You can't fire me - I don't work here

Need somebody to tell it to you straight? Suspect that one of your execs is just along for the ride? Looking for untapped potential within your business? Want to push yourself and your team this year?

For these types of goals, consider seeking outside help. There are people who specialize in providing impartial guidance as your team searches for clarity and pushes for alignment. Think of it as an insurance policy for a great year.

Consultants with experience in guiding executive teams are an invaluable resource because they specialize in identifying untapped potential and recognizing and highlighting signs of trouble before they become substantial problems. And they are the only people who will be truly honest with you because, unlike your management team and other staff, they are not afraid of being fired for asking questions that employees don’t like to ask, raising uncomfortable issues or criticizing your business approach.

So what can you expect from hiring such a consultant? Here are three common training approaches:

1. Day-long facilitations: brainstorming and “ideation”

Day-long sessions can focus on any topic, but for one-offs it’s good to stick to “brainstorming and ideation.” It’s easy for everyone at a company to play along with the status quo, believing that all ideas have been examined and that everyone is aware of what the rest of the team is thinking. This is rarely true.

Lunchtime conversations and hallway meetings can be valuable, but there’s no substitute for leaving your usual headspace (and the office, if possible) and working with someone who will provide a fresh look at your company. Because a third-party facilitator has limited knowledge of your company, they have the freedom to ask the “dumb” questions. A guided discussion of fundamental company principles is guaranteed to hold a few surprises for you and your executive team.

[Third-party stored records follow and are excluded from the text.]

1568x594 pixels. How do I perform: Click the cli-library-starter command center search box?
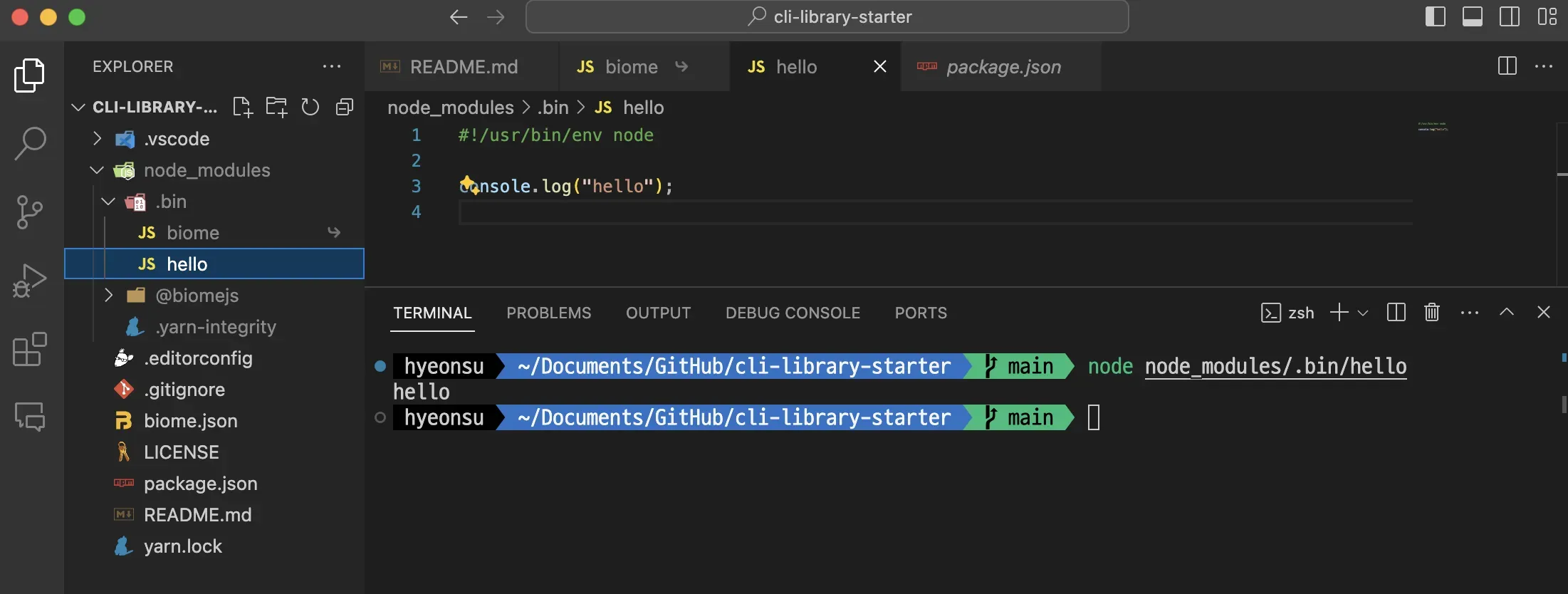click(x=827, y=16)
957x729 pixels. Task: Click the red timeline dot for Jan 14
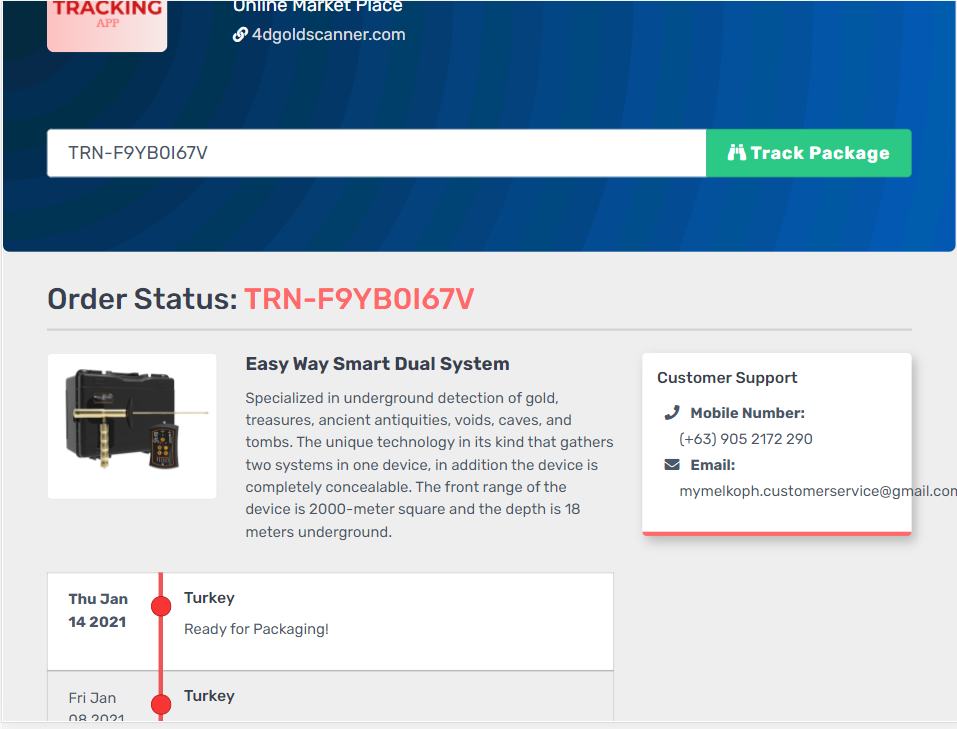pos(161,606)
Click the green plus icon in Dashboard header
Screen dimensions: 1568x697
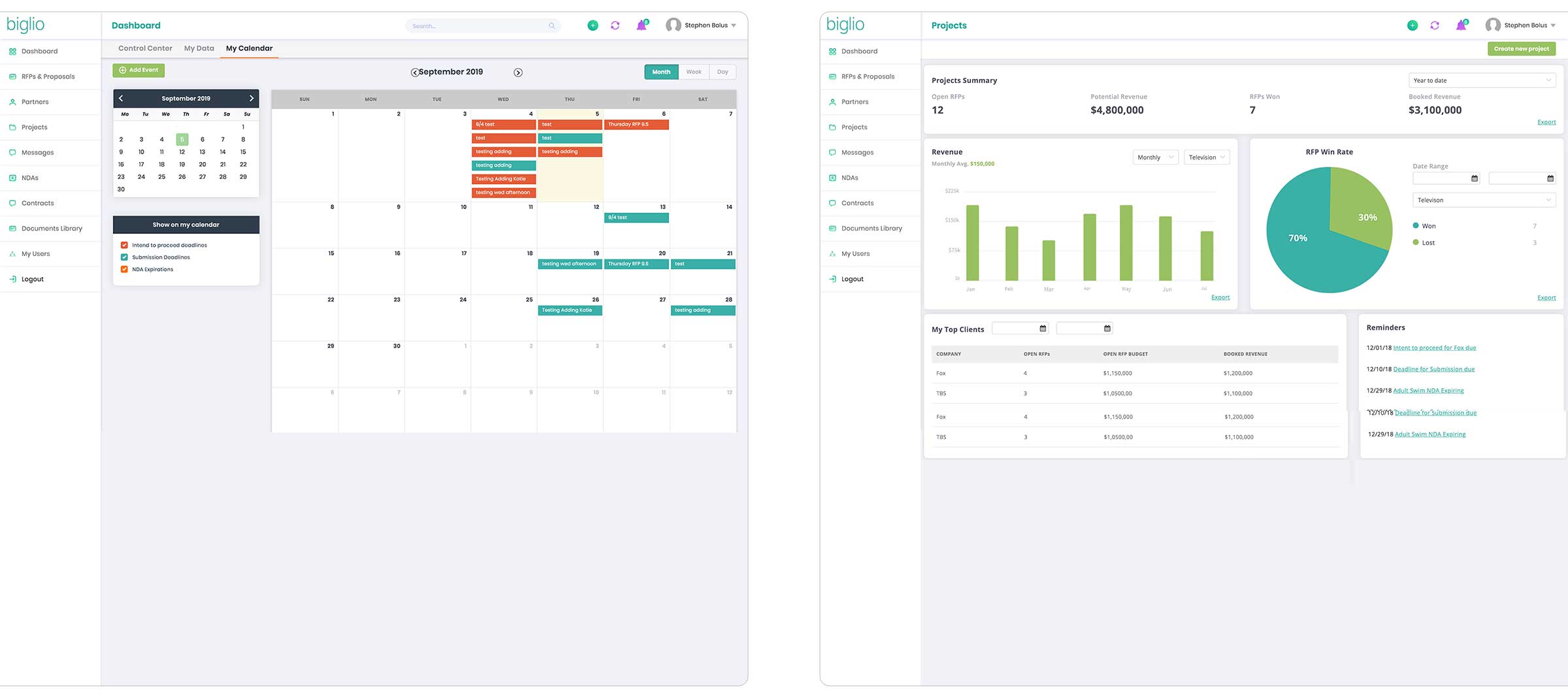[x=593, y=25]
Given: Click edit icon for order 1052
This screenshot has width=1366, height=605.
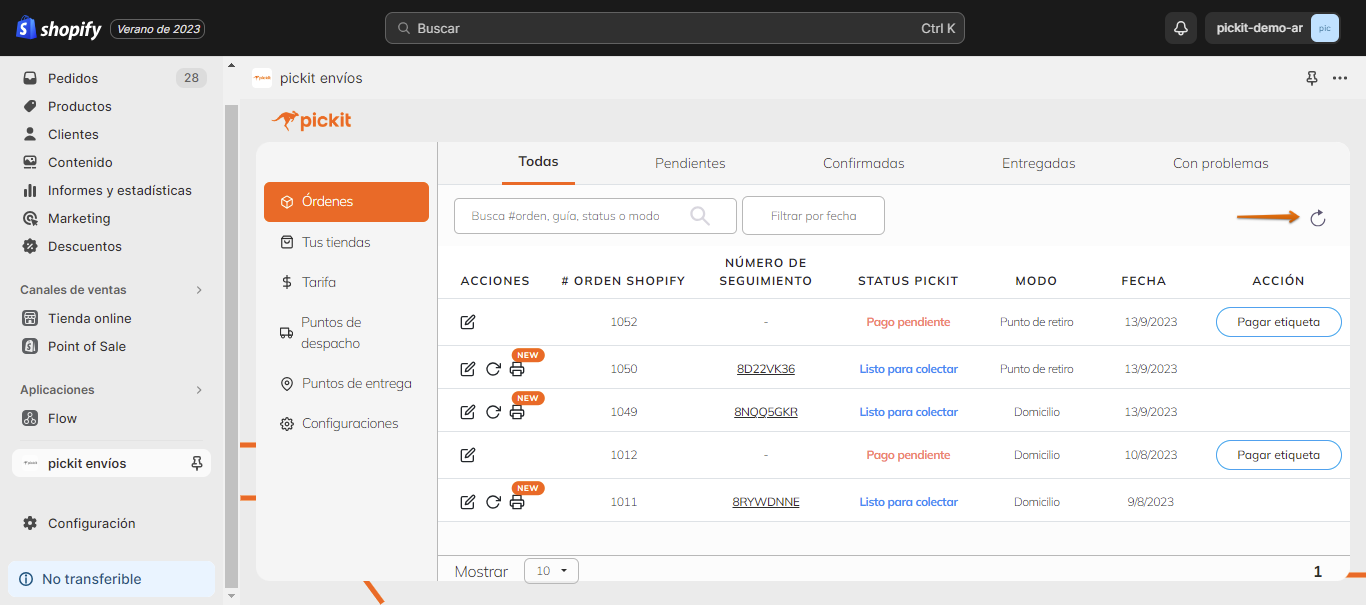Looking at the screenshot, I should click(468, 322).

2. Two-day workshops: skill training and goal setting

Here’s a chance to clarify specific mandates from your business or strategic plan. Is there a company goal that relies on support from the entire team? Is everyone aware of their role in achieving success? Facilitators should be carefully chosen for these workshops. It’s vital to isolate your company’s need or want and then do your research to find the best person and system to lead your team. This type of session can include your entire executive team or be divided into sub-groups as appropriate.

3. Full-week immersion: alignment and year-long focus

Many companies do this yearly. It’s the big one, so carefully consider the session’s size, scope, duration and location. The goal is alignment. For example, if you have one person controlling 300 staff you want to be confident that their vision corresponds exactly with that of the company.

Before this session it is often worthwhile to warm up your team with a visioning and goal-setting process designed to get them into the appropriate mindset. Immersion sessions are no small event, so be sure to plan well in advance. Team members are taking time out of their lives and devoting large amounts of headspace to the project.

Are you considering seeking outside help? Here are three questions to ask:

Is this an alignment problem? How would I know if it is?
Do I need to shake up my team a little bit?
Is this an important year? Would some extra insight be valuable for our annual plan?

Finding the right consultant is not a task to be taken lightly. Workshops and retreats are an intimate process and it’s imperative to find a facilitator with the appropriate skills and background to meet your company’s needs. Research carefully. Do they have video testimonials from recognizable clients? Or just a collection of written statements from unidentifiable sources? Ask for references – and contact them. Speaking to past clients can give valuable insights into a facilitator’s compatibility with your executive team. And don’t be afraid to ask about their past projects – any good consultant will be happy to share success stories with you.